ENTRE MORTOS E FERIDOS
(dois anos de guerra na Guiné-Bissau)
Por Joaquim A. Rocha
// continuação...
O jovem Henrique
empolgava-se com a conversa. Não conhecia África, mas pelo que lera e ouvira dizer
julgava-se apto a ter também a sua opinião. Comenta:
- O meu amigo esquece que Salazar nunca
permitiria a fundação de um Partido político nas ex-colónias. Depois, quando
chegou Marcelo Caetano ao poder, em 1968, já era demasiado tarde!
- Talvez tenhas razão. Não abordo mais
esse polémico assunto. O nosso dever como soldados portugueses era combater o
inimigo da pátria. Não nos encontrávamos na guerra para discutir política; o
nosso humilde papel consistia em honrar a farda que trazíamos vestida e o nosso
país. Obviamente que não se lutava nas colónias com a mesma garra que lutaram
os primeiros portugueses contra os chamados mouros, ou depois, já no tempo de
D. João I, contra os castelhanos.
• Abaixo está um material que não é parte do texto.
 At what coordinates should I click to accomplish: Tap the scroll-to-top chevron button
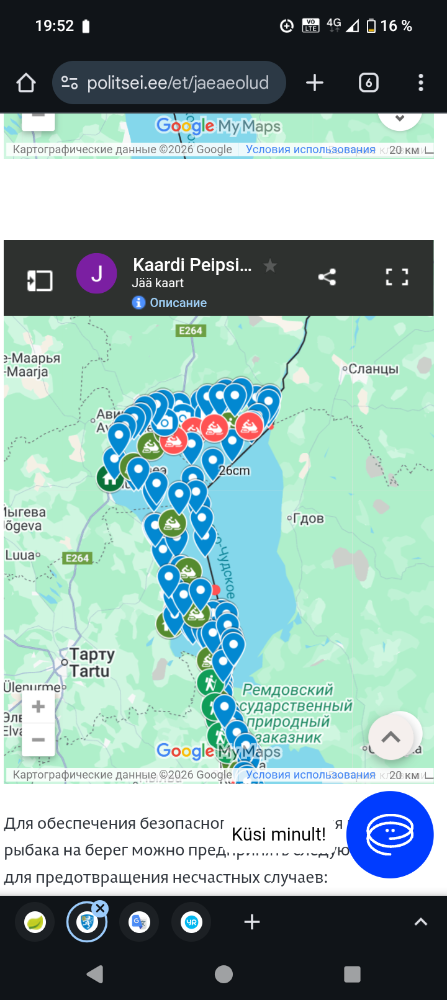[390, 737]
Ou até, no reinado de D. Maria I, contra as
tropas de Napoleão Bonaparte. Contudo, alguns militares, graças à sua coragem,
ou jovem loucura, ombrearam com esses ancestrais guerreiros. Proezas individuais
surgiam aqui e ali, numa demonstração de brio e brava ousadia. Nasceram para
serem heróis ou mártires!
- O Cândido gosta imenso de filosofar…
- Adoro discorrer sobre a História; mas
estou a maçar-te com estas coisas… Desculpa!
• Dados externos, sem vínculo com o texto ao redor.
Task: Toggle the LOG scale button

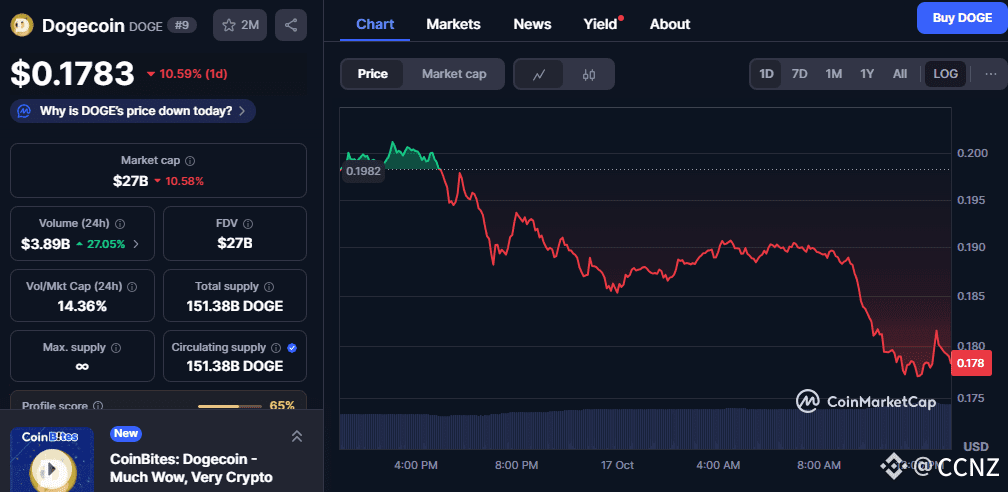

- De maneira nenhuma! Estou fascinado.
Continue, por favor.
*
- Noite em Cufar. O céu estava limpo e
estrelado. Milhares e milhares de estrelas cintilavam, como que a tentar
transmitir aos terrestres uma mensagem de paz e de amor. Encontrava-me de
guarda num daqueles abrigos subterrâneos. Um pesado silêncio, pouco habitual,
cobria todo o espaço à minha volta, dando-me a incómoda sensação de que algo
estava para acontecer. Confesso-te, não sou dotado de qualquer tipo de
premunição, no entanto…
- Algo se estava a passar de estranho.
O que aconteceu? – solicita Henrique, com
ansiedade.
- Passados que foram alguns longos
minutos, uma estranha luz aparece no céu. «De
que se trataria?» - interrogo-me. Avião não era de certeza – estes fazem um
barulho enorme ao cruzarem os ares; os cometas, bólides do espaço, deslocam-se
tão rapidamente que logo surgidos desaparecem da nossa vista! Talvez um
helicóptero. Eureka! – até já nos tinham falado neles. Possuíam um motor silencioso
e vinham pura e simplesmente observar, espiar-nos.
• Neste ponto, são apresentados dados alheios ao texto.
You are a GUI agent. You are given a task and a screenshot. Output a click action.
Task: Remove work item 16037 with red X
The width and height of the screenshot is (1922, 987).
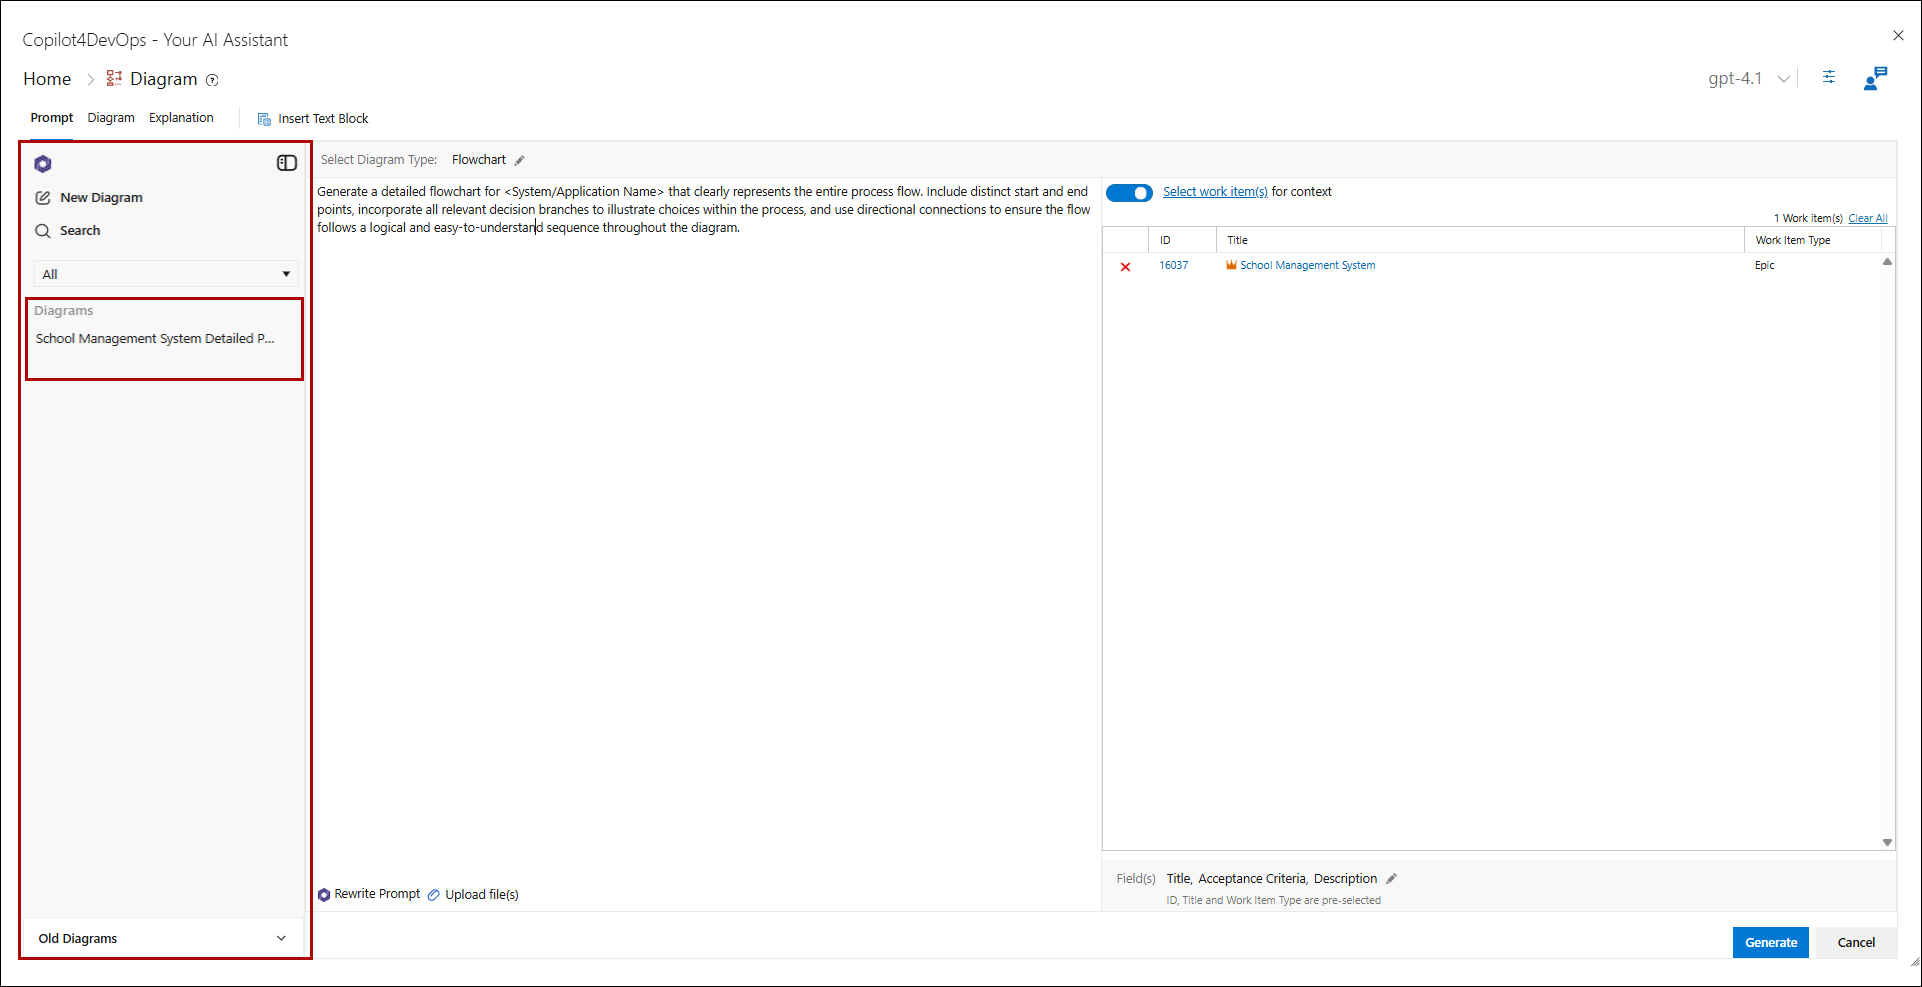click(x=1126, y=267)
- Parece mentira – exclama Henrique.
- Mas é a pura verdade! Esses «grupelhos de tanga», como eram
designados pela tropa portuguesa, possuíam meios aéreos, embora limitados a
este tipo de máquina. O início! É provável que não fossem os naturais da Guiné-Bissau,
mas sim os seus aliados, a pilotá-los. De qualquer modo, não estavam assim tão
atrasados como a malta pensava ao princípio da contenda.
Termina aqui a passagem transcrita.